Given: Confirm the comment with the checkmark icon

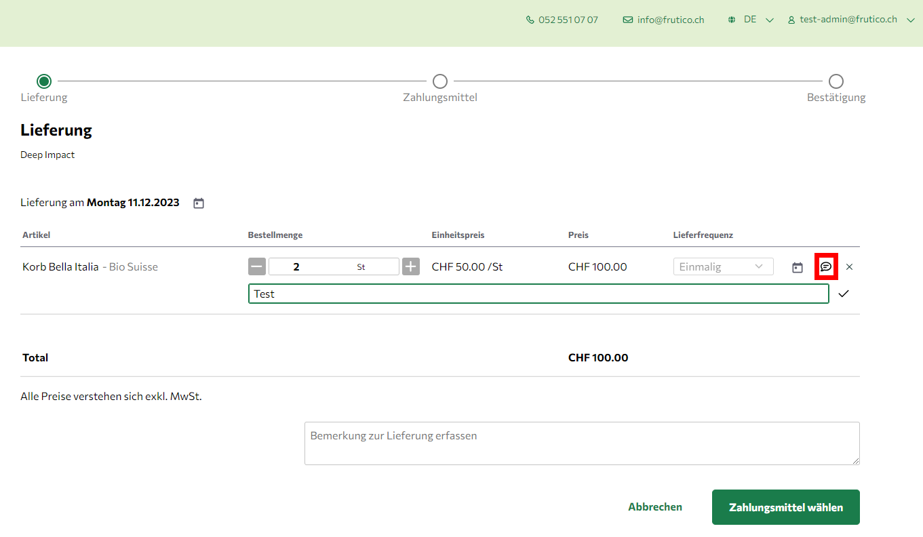Looking at the screenshot, I should [x=844, y=294].
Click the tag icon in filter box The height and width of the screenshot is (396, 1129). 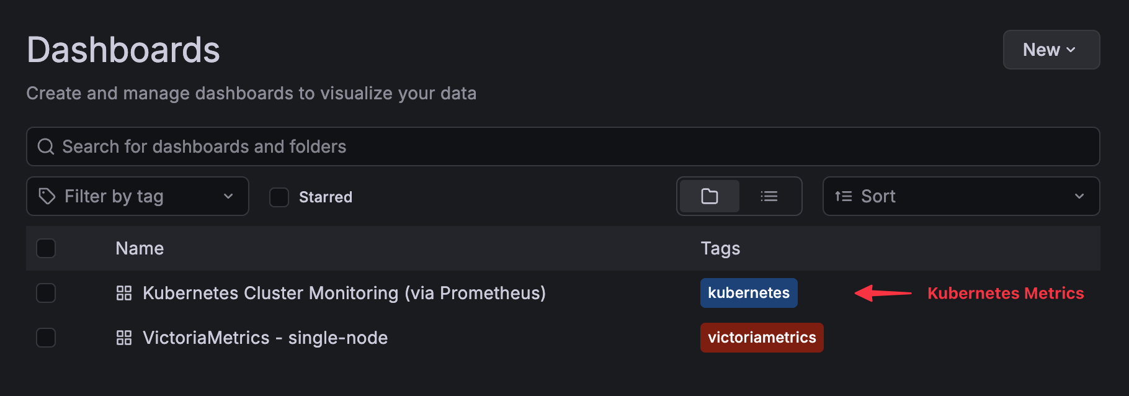click(x=47, y=196)
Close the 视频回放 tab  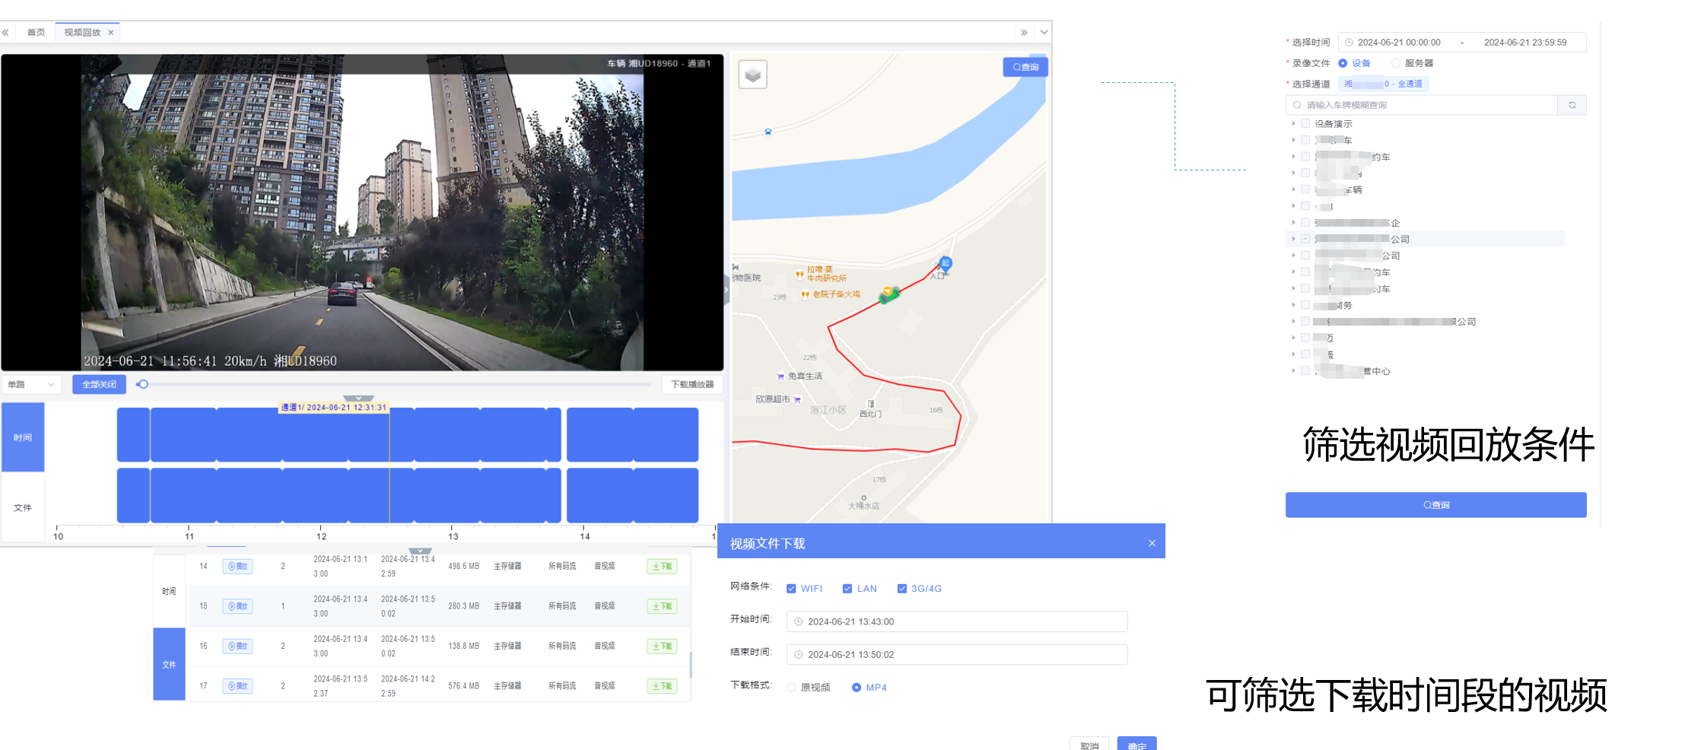point(111,33)
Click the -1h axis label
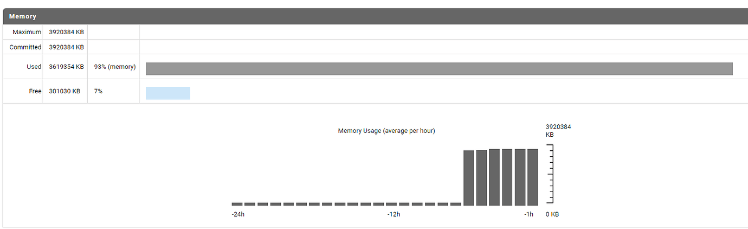Screen dimensions: 748x229 click(528, 214)
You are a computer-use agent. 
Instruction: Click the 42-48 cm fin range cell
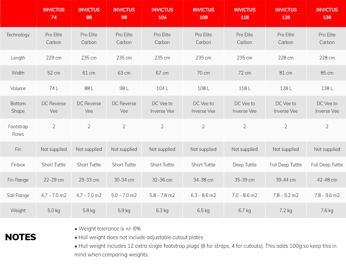327,180
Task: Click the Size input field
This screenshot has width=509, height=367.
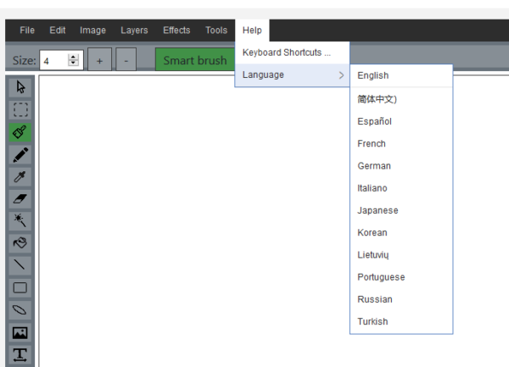Action: click(53, 61)
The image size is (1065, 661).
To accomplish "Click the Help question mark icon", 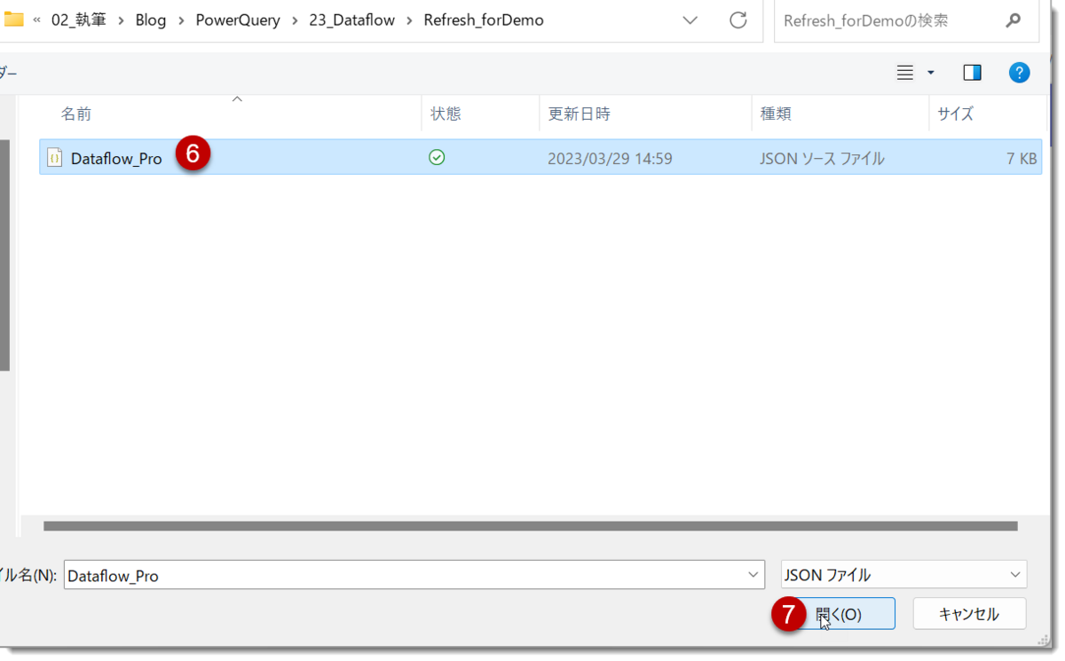I will coord(1020,72).
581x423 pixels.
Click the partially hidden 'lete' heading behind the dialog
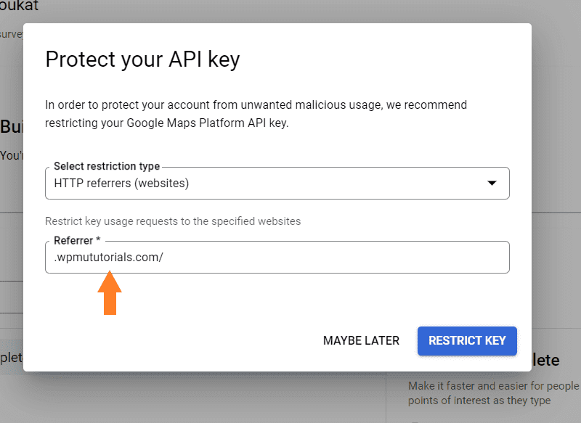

§ §

Activity:
I would like you to retype exactly the lines running from the one containing "581x423 pixels." to the last line of the entries, both included, leaving all pictures out.

Solution to the exercise:
581x423 pixels.
Click the partially hidden 'lete' heading behind the dialog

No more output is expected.